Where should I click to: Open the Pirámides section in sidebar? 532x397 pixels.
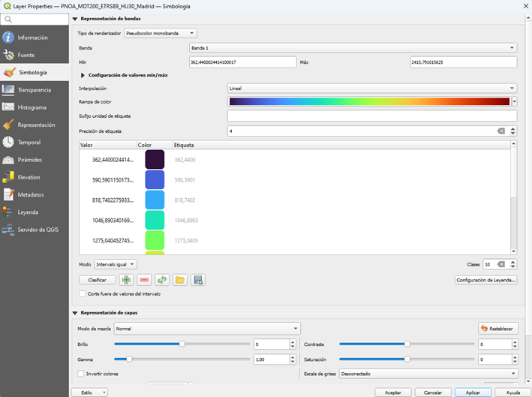(30, 160)
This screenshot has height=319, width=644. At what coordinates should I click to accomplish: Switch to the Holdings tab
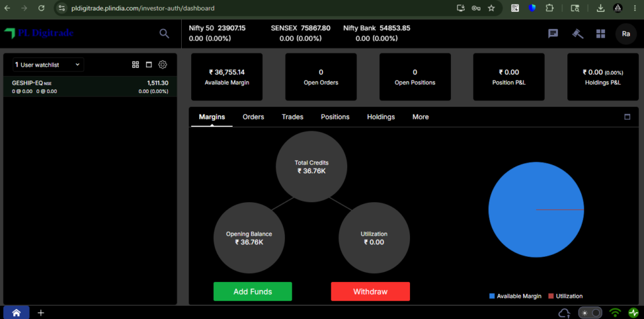click(x=380, y=117)
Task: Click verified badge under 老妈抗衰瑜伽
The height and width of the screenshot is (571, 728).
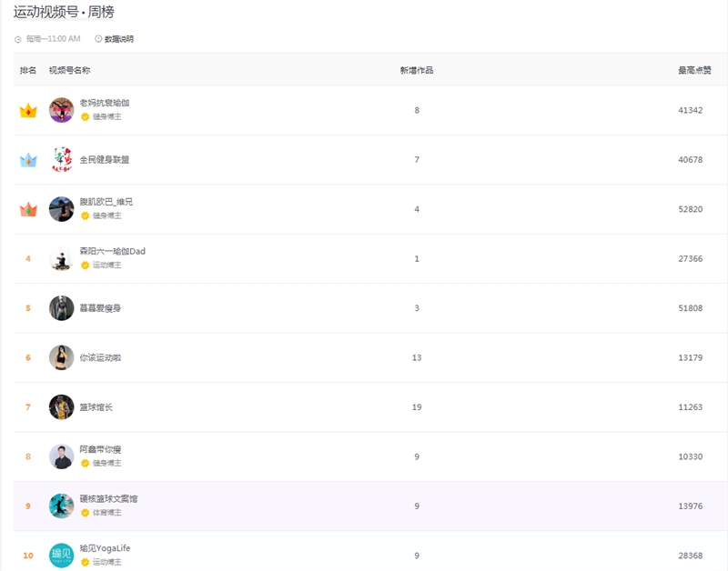Action: [85, 116]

__________

▶ **About this task**
All that is needed is the span from the line with "The height and" through the last line of the material above, reproduced exactly and free of pictures.

▶ **Answer to the exercise**
The height and width of the screenshot is (571, 728).
Action: [85, 116]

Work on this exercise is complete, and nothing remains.